当社が掲げる経営戦略を実現するためには、不動産開発における物件の仕入資金の調達力を上げていくことが必要不可欠であります。
 市況の変化に大きく左右されることなく安定した資金調達を行うために、物件単位の資金調達に加えて、フリーキャッシュである手元資金の増強が有効であると認識しております。
 そのためには、金融機関からの借入れのみならず、多様な資金調達手法を検討していくことが重要であると考えております。

 

(7) 人材の確保と育成

上記の課題を克服するためには、優秀な人材を継続的に確保し、育成することは経営の重要な課題として認識しております。

そのために当社では、従業員のプロフェッショナル化として不動産運用に係る従業員に対し不動産に関する専門知識の習得を求めるだけでなく、すべての業務に携わる従業員に対し、自己研鑽を重ね、高い専門性を身に付けること、自律的に行動していくことを求めております。特に当社が同業他社との差別化を図るためのDX分野については、DX人材の採用に強い人材紹介サービスの積極的な活用によりDX人材確保を進めるほか、オンライン学習サービス等を活用した能力向上を推進しております。

これにより、従業員個々の能力向上を図り、当社の人材レベルの向上、ひいてはサービスの質向上、維持に繋げていきたいと考えております。

その実現には、人材に対する投資が必要不可欠であると考え、毎年策定する人員計画に教育研修を盛り込み、継続して人材のレベルアップに取り組んでおります。

併せて、経営理念やコンプライアンスに基づいた業務運営体制の徹底のため、リスク管理などに対する全社員の意識向上にも努めております。

 

(目標とする経営指標)

当社は経営方針、経営戦略、経営上の目標の達成状況を判断するための客観的な指標として、安定的かつ継続的な成長を重視し、財務活動等を含んだ企業の総合的な収益力を示す経常利益を指標とし、企業価値の継続的向上を目指してまいります。
  また、財務基盤強化の観点から、自己資本比率も重要な経営指標として位置づけており、自己資本比率を向上させ、将来的には30%まで増加させる方針です。

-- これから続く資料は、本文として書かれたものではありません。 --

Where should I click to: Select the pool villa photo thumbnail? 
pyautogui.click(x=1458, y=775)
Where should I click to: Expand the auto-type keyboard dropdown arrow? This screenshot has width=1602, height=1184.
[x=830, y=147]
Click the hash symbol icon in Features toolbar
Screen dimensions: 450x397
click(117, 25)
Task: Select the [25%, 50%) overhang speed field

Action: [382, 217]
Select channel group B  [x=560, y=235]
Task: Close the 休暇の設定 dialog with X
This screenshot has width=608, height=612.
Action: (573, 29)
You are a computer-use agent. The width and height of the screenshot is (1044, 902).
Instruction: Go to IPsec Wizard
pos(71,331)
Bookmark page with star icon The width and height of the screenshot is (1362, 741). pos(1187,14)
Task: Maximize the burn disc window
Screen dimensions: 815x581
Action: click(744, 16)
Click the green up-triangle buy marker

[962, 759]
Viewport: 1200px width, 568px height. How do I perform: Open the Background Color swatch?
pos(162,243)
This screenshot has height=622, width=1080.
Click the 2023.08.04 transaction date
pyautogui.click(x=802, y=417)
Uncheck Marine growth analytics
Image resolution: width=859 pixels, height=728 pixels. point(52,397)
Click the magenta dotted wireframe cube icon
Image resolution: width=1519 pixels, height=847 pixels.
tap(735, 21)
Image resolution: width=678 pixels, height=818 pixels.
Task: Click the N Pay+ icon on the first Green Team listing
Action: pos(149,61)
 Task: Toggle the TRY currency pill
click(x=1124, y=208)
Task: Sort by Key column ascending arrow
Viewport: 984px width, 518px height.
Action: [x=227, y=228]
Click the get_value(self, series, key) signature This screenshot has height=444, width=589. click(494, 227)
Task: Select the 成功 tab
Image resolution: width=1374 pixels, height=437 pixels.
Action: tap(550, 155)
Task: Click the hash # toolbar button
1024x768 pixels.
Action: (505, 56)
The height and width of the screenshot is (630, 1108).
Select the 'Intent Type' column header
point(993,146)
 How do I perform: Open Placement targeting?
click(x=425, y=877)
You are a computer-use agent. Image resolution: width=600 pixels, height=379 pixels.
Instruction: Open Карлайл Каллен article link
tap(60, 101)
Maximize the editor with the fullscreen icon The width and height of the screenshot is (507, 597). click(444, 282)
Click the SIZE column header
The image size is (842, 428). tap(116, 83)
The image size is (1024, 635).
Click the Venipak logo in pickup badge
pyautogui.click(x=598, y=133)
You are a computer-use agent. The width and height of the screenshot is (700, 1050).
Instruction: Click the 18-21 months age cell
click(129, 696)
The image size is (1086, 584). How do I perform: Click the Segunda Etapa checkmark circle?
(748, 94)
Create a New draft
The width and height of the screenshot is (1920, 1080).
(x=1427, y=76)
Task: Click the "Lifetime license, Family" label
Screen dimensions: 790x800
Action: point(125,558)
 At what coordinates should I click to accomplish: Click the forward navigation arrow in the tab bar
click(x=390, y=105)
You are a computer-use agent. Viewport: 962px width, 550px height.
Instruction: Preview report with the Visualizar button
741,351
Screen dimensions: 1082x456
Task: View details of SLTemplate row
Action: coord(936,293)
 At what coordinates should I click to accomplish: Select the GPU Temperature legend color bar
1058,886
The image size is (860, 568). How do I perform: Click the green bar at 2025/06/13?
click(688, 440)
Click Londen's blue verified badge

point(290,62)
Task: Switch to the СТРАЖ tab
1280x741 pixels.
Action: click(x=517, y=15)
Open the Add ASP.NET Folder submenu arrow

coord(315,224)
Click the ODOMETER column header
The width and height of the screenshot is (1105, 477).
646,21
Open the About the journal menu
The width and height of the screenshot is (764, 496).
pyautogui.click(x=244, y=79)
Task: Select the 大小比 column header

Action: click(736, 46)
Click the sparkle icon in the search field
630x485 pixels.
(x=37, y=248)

各指標の達成状況につきましては、月次の取締役会及び経営会議等で定期的にモニタリングを行ってまいります。

 

2 【サステナビリティに関する考え方及び取組】

当社のサステナビリティに関する考え方及び取組は、次の通りであります。なお、文中の将来に関する事項は、当事業年度末現在において当社が判断したものであります。

 
(1)サステナビリティに関する考え方

当社は、より良い世界を次の世代に引き継ぐためには、環境意識を高く持ちながら開発を進め、地域や子どもを中心とした活動への参加、寄付の継続による取組みが大切であると考えます。確かな未来を見据え歩む企業を目指すとともに、輝く子ども達や地域社会に広く事業が還元されるよう努力と挑戦を重ねてまいります。これに基づき、「持続可能な街づくり」「誰もが幸せに暮らせる社会への貢献」「働きがいのある職場環境」「ガバナンス・コンプライアンスの強化」をポリシーとしたESGの取組強化に努めてまいります。

 

(2)具体的な取組

 ①ガバナンス 

当社は、不動産業という専門的な業務を通じ、地域社会に貢献しつつ、株主の利益や企業価値を最大化することを目標とするとの基本的認識とコンプライアンスの重要性を、コーポレート・ガバナンスの基本方針としております。具体的には、コンプライアンス意識を徹底すべく、会社法上の各種機関等を設置するほか、経営環境の変化に柔軟に対応でき、かつ牽制が利いた内部統制・開示体制を構築し、適切に運営することにあります。株主の権利を重視し、社会的信頼に応え、持続的成長と発展を遂げていくことが重要であるとの認識に立ち、コーポレート・ガバナンスの強化に努めております。
 当社は、会社法に基づく機関として、株主総会、取締役会、監査役会及び会計監査人を設置するとともに、日常的に事業を監視する役割として内部監査担当を任命し、対応を行っております。
 また、外部の視点からの経営監督機能を強化するため、社外取締役2名及び社外監査役3名を選任しております。これら各機関の相互連携により、経営の健全性・効率性を確保できるものと認識しているため、現状の企業統治体制を採用しております。

 

 ②人材の育成及び社内環境整備に関する方針、戦略

当社では、持続的な事業成長のためには、優秀な人材を継続的に確保し、育成することは経営の重要な課題として認識しております。そのために当社では、従業員のプロフェッショナル化として不動産運用に係る従業員に対し不動産に関する専門知識の習得を求めるだけでなく、すべての業務に携わる従業員に対し、自己研鑽を重ね、高い専門性を身に付けること、自律的に行動していくことを求めております。特に収益構造の転換やオープンイノベーションを推進する上で重要となるDX人材については、DX人材の採用に強い人材紹介サービスの積極的な活用によりDX人材確保を進めるほか、オンライン学習サービス等を活用した能力向上を推進しております。これにより、従業員個々の能力向上を図り、当社の人材レベルの向上、ひいてはサービスの質向上、維持に繋げていきたいと考えております。
 その実現には、人材に対する投資が必要不可欠であると考え、毎年策定する人員計画に教育研修を盛り込み、継続して人材のレベルアップに取り組んでおります。併せて、経営理念やコンプライアンスに基づいた業務運営体制の徹底のため、リスク管理などに対する全社員の意識向上にも努めております。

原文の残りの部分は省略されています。